Remote Networked Schools

The Centre francophone d’informatisation des organisations (CEFRIO) is a network centre that assembles over 150 university, industrial, and government members. Its mission is to help organizations use information technologies with a view to enhancing efficiency, productivity, and innovation. CEFRIO conducts research and strategic intelligence projects focusing on the integration of the information technologies. These projects cover all sectors of the Québec economy. One of the CEFRIO’s on-going projects is the Remote Networked Schools (RNS), an initiative of the Québec Ministry of Education, Leisure and Sports (MELS) to investigate solutions to the problem of small class sizes in elementary and secondary schools. Small class size reduces interactions between students, Thus, the issue of vitality and pedagogical feasibility of these schools proves even more critical.

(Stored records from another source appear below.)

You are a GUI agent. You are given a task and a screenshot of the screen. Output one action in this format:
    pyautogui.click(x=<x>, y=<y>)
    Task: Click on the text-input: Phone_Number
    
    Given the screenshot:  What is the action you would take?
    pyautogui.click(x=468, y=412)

Implemented at the time that optical fibre (connectivity) was being deployed on the Québec territory, RNS postulated that networking could enrich these schools’ educational environment. An innovative approach, combining online videoconferencing in classrooms with a writing tool (electronic forum), has been experimented with since 2002 in approximately ten schools. This was not distance learning, but a totally new approach, in which students and teachers from remote school classrooms interacted and collaborated. Currently, 23 school boards (nearly one hundred schools) are committed to RNS in Québec, among which the great majority are at the elementary level.

qc From the first year, it was the teachers who “invented” networking practices, with the help of classroom videoconferencing and the knowledge forum and supported by CEFRIO researchers. To date, the experimentation of networking in rural area classrooms has proved relevant, not only for student learning and their motivation, but also for providing major benefits toward professional development for isolated teachers, who view RNS as a means to break their isolation and develop their ICT competency, as well as all

professional competencies determined by the MELS.

The rural school’s vitality and quality greatly contribute to the occupation and development of Quebec’s territory. With the technologies and networking that are now available, it is possible to imagine a different mode of functioning for these schools and thus a way to counter demographic effects. The RNS experience constitutes an attractive potential solution to meet the challenge of offering quality educational services in rural communities.

Within this context, RNS’s pedagogical model is a privileged means to ensure the consolidation of small schools in Québec, whose specific character relies on the use of networked learning practices and technologies in classrooms—modes of functioning that are customized or even standardized. In fact, CEFRIO’s vision, also shared by several school board administrators, is that by adopting the RNS model, the rural school can be completely in line with the 21st century competencies that are sought-after in education. By further implanting the model in these schools, we are striving to make them attractive and modern, in spite of their small size.